# Titanic Survival Prediction
## Scientific Python - Final Project -SS23
### By Lucia Walther and Milena Schlichting

On April the 15th 1912 the infamous sinking of the RMS Titanic caused the tragic death of more than 1500 people, making it the the deadliest sinking of a single ship in that time. Until today the fate of the "unsinkable" ship stays prominent in our minds, leading to improvement of maritime safety and social (class) critizism. The latter is of interest for us, since we want to investigate how social status, gender, age and other factors influenced the survival chance of the crew and passengers aboard. 

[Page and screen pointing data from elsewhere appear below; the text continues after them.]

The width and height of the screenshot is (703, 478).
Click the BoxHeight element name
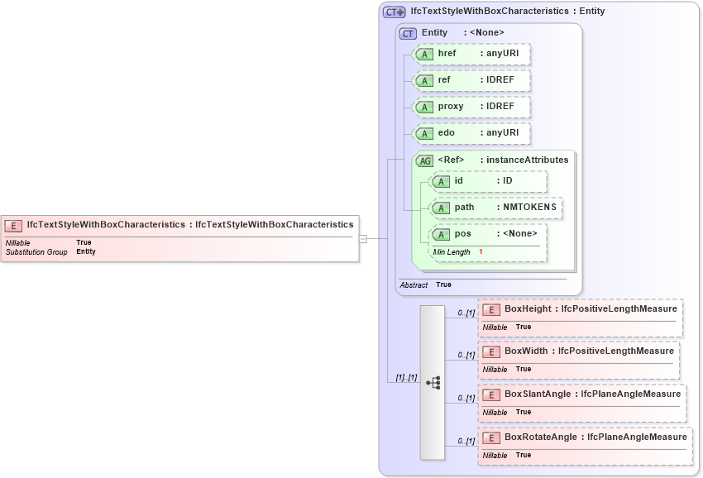point(528,308)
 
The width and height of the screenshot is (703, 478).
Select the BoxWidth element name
point(525,351)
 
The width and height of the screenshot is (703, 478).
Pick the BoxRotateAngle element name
point(541,437)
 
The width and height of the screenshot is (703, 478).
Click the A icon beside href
point(424,55)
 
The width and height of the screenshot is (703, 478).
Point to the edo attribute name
point(447,133)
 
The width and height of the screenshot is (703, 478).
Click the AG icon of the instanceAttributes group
point(424,160)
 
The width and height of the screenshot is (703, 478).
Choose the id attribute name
point(460,181)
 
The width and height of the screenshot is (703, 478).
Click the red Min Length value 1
point(481,251)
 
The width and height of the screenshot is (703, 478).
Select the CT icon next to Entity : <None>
point(408,33)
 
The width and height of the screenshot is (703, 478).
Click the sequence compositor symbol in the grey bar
point(433,382)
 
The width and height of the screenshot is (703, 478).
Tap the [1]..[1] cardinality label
point(405,377)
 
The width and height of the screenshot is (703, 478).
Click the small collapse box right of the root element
point(362,239)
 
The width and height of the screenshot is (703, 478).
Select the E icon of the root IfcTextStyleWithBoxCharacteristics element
point(13,225)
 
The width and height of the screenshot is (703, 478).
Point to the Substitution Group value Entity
point(86,251)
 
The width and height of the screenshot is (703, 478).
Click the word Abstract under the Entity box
point(414,284)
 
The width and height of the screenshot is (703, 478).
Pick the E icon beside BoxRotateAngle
point(490,437)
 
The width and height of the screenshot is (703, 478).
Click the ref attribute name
point(444,80)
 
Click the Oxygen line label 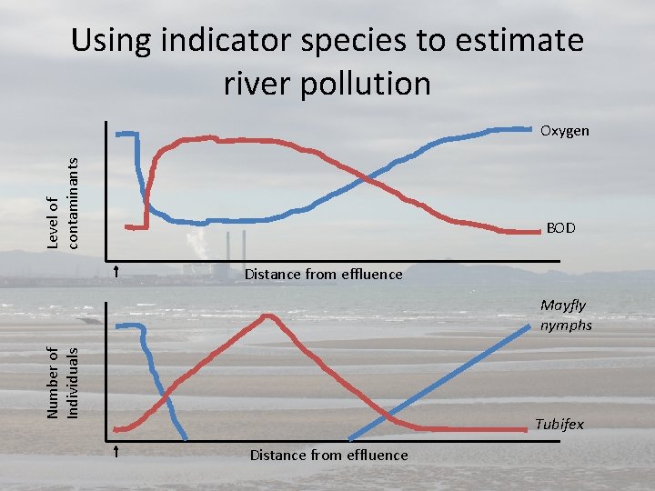(x=564, y=131)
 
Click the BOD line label (x=560, y=228)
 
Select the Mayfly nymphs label (x=565, y=316)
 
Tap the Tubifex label (x=559, y=425)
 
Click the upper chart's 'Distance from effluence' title (x=323, y=274)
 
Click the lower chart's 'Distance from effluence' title (x=328, y=455)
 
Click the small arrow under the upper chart (x=117, y=271)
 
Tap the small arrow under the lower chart (x=117, y=451)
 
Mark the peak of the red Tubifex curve (x=267, y=316)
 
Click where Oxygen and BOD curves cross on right (x=365, y=177)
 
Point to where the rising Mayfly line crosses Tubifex (x=388, y=416)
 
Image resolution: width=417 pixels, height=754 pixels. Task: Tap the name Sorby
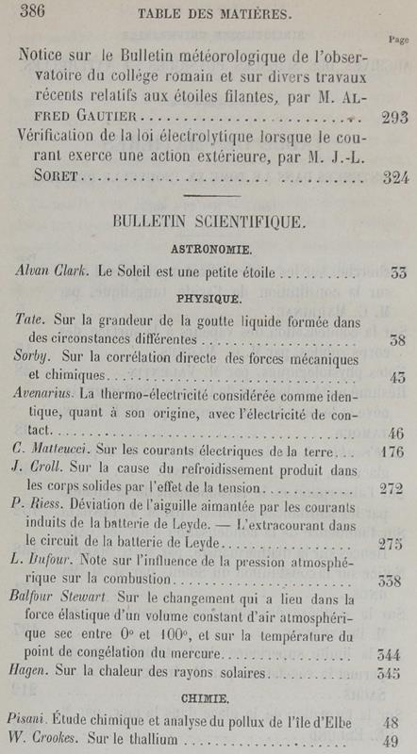tap(34, 359)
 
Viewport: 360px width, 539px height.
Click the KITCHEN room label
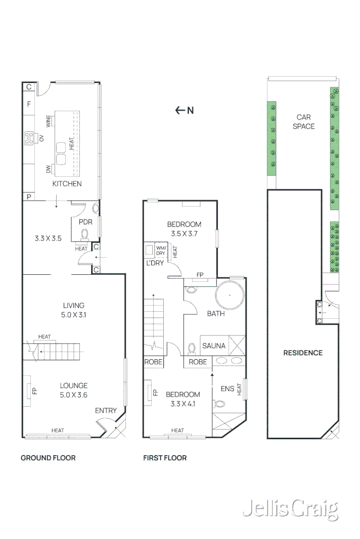[x=67, y=184]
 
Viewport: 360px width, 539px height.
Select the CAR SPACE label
[x=303, y=122]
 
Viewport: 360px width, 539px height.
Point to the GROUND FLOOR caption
[x=48, y=458]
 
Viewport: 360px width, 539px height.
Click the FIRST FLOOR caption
[x=165, y=458]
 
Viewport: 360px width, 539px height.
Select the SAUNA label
[x=214, y=346]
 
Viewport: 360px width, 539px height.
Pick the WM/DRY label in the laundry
[x=161, y=251]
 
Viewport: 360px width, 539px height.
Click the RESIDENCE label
[x=302, y=353]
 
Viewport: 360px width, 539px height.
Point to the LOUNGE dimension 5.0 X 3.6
[x=73, y=395]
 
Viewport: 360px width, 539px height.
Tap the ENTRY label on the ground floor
[x=106, y=411]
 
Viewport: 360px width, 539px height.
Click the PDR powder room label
[x=84, y=221]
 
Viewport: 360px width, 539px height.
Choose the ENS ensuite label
[x=228, y=388]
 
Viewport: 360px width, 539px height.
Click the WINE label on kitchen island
[x=49, y=121]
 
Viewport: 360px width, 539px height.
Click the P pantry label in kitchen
[x=29, y=196]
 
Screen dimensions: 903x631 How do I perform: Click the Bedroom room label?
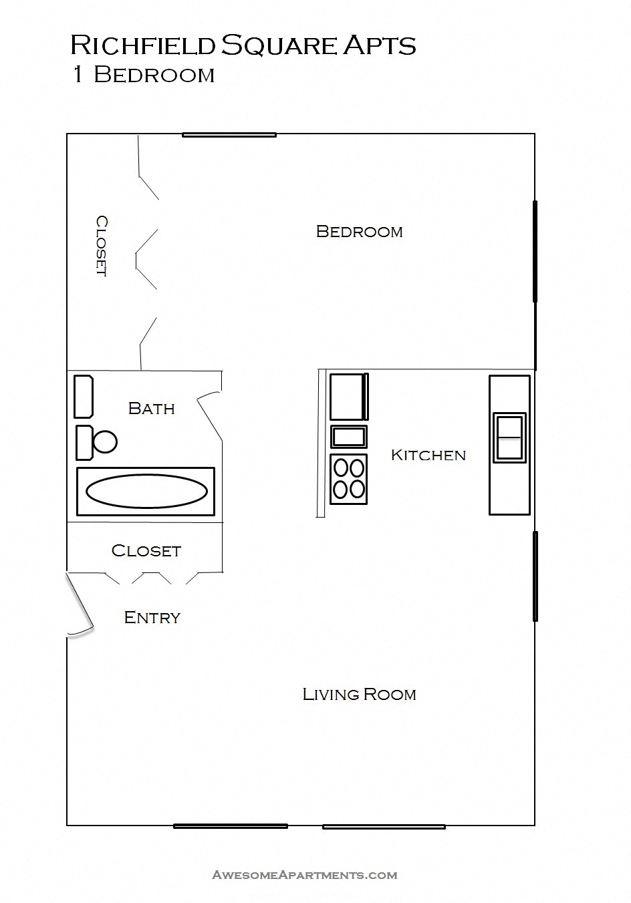(359, 232)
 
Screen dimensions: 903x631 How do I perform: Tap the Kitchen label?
(428, 455)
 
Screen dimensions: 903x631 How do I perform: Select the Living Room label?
(359, 695)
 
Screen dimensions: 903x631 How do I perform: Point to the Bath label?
(151, 408)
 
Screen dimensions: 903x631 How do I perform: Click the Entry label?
(152, 617)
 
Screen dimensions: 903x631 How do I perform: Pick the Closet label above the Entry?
(146, 550)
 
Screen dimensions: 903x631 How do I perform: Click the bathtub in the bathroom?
(146, 492)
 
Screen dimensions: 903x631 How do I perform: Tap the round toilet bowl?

In this project you will get an informed prediction about your survival during the sinking of the Titanic, based on your personalized input. 

 ...
- welche ML algorithmen usen wir?
-  welches daten set?


First we will import necessary libaries and load the data set and have a look at it to see what we are working with.

In [65]:
import pandas as pd
import numpy as np
import matplotlib.pyplot as plt

df = pd.read_csv("titanic.csv")

In [67]:
df.head()

Unnamed: 0,PassengerId,Survived,Pclass,Name,Sex,Age,SibSp,Parch,Ticket,Fare,Cabin,Embarked
0,1,0,3,"Braund, Mr. Owen Harris",male,22.0,1,0,A/5 21171,7.25,,S
1,2,1,1,"Cumings, Mrs. John Bradley (Florence Briggs Th...",female,38.0,1,0,PC 17599,71.2833,C85,C
2,3,1,3,"Heikkinen, Miss. Laina",female,26.0,0,0,STON/O2. 3101282,7.925,,S
3,4,1,1,"Futrelle, Mrs. Jacques Heath (Lily May Peel)",female,35.0,1,0,113803,53.1,C123,S
4,5,0,3,"Allen, Mr. William Henry",male,35.0,0,0,373450,8.05,,S


As we can see there are 12 features including 
- PassengerId: numerating the passengers with integers ranging from 1 to 891
- Survived: either 1 (survived) or 0 (did not survive)
- Pclass: A proxy for the social-economic status, can be either 1st (upper) class, 2nd (middle) class or 3rd (lower) class
- Name: the name of the passenger/ crew member
- Sex: either female or male
- Age: if the age is less than 1 it is given as a fraction and if estimated it is given in the form xx.5
- SibSp: indicates with how many sibling or spouses the person traveled
- Parch: Indicates how many family members (including parents and children) traveled with the person. Some children traveled with just a nanny and therefore have the value 0.
- Ticket: the ticket number
- Fare: passenger fare
- Cabin: the cabin number
- Embarked: port of embarkation, either C = Cherbourg,  Q = Queenstown or S = Southampton

......Our target class is "Survived". In the following we are going to investigate which features are important for predicting the target class. By excluding any non-informative features we can reduce computation time and complexity.......

## Normalizing
In order to work with the data we are going to normalize it and format certain features to make them easier to work with. 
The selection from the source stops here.